■ Job
Count the lines in the items below that contain the string "Where", with case counting. Reply with the number alone.

[start of Listed records]

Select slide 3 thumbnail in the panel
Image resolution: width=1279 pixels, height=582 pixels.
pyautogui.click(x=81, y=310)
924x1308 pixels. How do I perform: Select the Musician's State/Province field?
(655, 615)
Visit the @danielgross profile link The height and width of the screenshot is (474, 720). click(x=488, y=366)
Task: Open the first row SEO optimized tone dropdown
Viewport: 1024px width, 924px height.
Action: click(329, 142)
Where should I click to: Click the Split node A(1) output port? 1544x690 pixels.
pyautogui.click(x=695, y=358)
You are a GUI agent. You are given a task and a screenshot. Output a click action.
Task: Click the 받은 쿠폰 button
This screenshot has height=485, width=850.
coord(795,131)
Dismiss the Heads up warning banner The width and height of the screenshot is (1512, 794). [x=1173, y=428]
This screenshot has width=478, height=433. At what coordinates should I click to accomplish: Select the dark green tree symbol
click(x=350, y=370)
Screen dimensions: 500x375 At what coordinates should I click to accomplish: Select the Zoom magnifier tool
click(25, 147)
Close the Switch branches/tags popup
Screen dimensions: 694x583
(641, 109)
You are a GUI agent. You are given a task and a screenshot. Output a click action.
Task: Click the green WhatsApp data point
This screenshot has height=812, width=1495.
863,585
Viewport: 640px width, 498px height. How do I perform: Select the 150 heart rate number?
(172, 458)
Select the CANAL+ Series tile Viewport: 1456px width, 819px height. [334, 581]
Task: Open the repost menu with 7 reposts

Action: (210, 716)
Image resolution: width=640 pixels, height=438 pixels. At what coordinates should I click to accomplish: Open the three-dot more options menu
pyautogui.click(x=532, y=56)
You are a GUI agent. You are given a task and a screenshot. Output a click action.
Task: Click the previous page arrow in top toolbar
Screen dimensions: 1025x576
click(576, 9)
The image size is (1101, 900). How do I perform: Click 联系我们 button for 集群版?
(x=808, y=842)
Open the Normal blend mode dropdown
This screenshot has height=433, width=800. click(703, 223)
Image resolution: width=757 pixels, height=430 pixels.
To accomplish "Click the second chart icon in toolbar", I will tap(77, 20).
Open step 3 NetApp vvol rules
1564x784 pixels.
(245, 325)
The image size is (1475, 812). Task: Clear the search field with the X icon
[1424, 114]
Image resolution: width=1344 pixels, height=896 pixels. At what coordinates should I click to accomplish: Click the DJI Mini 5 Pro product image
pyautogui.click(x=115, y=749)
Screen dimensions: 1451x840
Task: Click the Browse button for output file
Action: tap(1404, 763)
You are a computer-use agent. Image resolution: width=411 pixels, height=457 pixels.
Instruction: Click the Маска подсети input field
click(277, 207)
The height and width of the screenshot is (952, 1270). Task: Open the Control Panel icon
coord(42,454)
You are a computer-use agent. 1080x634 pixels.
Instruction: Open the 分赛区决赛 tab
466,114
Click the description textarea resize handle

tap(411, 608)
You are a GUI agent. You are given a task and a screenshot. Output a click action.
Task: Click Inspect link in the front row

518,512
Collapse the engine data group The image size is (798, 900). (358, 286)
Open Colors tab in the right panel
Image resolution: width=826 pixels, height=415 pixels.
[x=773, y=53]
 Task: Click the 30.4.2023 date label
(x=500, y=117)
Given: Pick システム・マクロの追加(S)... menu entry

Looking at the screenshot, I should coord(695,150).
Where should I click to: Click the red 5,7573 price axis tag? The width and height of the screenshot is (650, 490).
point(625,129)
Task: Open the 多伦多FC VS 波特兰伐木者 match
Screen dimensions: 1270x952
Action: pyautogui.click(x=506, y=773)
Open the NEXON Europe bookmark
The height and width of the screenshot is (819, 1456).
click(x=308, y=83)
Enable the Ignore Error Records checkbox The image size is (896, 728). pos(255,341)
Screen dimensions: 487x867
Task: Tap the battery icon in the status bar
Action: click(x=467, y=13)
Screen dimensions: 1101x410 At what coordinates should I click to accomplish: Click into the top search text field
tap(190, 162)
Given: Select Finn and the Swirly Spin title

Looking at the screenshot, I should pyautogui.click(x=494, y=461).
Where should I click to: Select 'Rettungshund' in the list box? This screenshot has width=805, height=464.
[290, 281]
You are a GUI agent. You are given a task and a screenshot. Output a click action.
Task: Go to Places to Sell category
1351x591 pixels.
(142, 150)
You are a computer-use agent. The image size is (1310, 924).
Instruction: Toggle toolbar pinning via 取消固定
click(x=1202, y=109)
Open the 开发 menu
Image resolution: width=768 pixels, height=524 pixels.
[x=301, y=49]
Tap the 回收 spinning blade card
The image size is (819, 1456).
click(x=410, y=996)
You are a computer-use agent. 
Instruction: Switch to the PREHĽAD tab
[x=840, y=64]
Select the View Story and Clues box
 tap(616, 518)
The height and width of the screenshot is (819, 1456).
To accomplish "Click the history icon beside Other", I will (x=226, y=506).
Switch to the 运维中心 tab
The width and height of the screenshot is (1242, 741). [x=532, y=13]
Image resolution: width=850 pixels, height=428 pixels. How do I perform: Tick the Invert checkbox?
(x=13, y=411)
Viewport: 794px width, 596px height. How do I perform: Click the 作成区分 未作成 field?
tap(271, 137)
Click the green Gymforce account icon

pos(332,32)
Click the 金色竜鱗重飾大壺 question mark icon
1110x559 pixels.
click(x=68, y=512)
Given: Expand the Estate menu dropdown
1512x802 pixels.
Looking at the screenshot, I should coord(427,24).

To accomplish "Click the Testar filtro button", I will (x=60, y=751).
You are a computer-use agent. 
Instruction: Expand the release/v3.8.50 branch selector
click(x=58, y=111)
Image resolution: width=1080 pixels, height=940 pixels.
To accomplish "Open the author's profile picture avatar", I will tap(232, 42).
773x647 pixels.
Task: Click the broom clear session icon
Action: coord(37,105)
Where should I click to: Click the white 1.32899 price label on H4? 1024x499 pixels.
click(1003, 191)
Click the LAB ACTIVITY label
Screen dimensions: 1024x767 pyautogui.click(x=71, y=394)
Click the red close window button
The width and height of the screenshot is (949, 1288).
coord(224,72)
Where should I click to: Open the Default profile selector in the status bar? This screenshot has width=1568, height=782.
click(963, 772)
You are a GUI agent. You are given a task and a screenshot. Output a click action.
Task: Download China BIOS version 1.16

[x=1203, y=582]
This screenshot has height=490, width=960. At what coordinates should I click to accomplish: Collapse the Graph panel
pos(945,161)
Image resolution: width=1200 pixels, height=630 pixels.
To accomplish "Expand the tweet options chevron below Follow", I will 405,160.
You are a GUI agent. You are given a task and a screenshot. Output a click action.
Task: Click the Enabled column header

[end of Listed records]

■ Output for this task
5